(TASK STATEMENT) From the entries that follow, reproduce exactly and only the lines from the line with "Выбрать офис (334, 23)" to the line with "Регистрация (1199, 20)", endpoints included.

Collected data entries
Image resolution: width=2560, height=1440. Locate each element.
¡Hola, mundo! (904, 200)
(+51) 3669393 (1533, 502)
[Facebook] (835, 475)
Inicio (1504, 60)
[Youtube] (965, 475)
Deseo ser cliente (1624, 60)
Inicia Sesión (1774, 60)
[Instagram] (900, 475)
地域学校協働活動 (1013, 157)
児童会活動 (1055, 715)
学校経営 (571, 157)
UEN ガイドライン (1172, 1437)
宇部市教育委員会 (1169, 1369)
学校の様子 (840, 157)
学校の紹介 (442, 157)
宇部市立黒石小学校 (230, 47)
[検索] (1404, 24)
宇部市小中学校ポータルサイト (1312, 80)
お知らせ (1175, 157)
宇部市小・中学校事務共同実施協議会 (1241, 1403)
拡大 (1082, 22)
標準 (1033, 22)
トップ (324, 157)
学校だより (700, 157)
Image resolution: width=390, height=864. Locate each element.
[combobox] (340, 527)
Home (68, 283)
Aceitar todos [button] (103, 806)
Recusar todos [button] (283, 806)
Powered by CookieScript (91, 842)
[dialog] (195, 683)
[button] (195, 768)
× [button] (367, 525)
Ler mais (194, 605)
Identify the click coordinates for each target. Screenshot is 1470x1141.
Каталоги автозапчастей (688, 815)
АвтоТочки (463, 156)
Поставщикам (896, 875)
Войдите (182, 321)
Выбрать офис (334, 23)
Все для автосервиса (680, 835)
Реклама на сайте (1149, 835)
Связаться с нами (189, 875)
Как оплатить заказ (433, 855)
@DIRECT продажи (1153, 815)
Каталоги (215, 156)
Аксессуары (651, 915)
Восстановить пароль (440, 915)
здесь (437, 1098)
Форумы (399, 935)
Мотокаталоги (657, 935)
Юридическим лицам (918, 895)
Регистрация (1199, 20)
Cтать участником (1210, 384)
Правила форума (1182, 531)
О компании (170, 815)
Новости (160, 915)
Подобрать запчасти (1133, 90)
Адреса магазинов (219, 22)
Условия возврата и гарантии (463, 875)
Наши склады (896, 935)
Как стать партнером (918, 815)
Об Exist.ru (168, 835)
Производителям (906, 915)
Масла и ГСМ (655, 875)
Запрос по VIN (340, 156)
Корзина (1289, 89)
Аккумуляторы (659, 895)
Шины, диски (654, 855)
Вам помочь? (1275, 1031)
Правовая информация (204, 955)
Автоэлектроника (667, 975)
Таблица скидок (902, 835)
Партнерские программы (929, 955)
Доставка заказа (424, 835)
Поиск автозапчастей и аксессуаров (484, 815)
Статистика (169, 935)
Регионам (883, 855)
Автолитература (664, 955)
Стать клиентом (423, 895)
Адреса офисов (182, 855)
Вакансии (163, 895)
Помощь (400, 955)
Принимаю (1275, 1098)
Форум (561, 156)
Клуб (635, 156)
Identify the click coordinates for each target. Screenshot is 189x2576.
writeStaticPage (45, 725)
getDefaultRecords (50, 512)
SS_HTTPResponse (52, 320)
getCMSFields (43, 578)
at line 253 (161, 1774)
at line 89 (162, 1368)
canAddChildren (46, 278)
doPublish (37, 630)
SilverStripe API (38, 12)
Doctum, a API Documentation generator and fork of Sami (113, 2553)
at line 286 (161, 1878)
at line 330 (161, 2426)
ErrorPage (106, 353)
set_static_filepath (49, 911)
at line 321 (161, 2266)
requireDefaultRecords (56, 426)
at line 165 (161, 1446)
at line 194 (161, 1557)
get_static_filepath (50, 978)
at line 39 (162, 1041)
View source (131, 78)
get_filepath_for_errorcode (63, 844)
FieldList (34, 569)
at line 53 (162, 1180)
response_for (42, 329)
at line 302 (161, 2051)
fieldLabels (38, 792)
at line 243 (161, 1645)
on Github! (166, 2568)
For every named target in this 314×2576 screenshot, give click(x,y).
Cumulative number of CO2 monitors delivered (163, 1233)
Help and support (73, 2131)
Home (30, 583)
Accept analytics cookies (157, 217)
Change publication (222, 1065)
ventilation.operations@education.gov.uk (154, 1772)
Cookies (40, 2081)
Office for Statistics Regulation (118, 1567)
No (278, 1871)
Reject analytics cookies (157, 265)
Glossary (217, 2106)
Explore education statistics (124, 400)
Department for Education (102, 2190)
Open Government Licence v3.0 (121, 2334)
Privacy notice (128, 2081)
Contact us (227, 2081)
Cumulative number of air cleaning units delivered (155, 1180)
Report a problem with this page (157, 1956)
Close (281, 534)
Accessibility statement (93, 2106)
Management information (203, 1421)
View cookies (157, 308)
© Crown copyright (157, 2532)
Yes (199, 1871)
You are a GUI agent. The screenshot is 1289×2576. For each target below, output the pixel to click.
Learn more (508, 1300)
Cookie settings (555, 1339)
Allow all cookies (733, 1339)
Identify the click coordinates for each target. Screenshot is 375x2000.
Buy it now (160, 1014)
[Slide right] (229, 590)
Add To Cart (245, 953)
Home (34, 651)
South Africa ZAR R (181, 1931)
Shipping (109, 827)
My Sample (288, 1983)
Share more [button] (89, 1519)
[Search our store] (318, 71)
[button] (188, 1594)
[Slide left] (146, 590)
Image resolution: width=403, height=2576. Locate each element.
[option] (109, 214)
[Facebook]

(ANSWER TO THIS PROBLEM)
Выбрать офис (334, 23)
Все для автосервиса (680, 835)
Реклама на сайте (1149, 835)
Связаться с нами (189, 875)
Как оплатить заказ (433, 855)
@DIRECT продажи (1153, 815)
Каталоги (215, 156)
Аксессуары (651, 915)
Восстановить пароль (440, 915)
здесь (437, 1098)
Форумы (399, 935)
Мотокаталоги (657, 935)
Юридическим лицам (918, 895)
Регистрация (1199, 20)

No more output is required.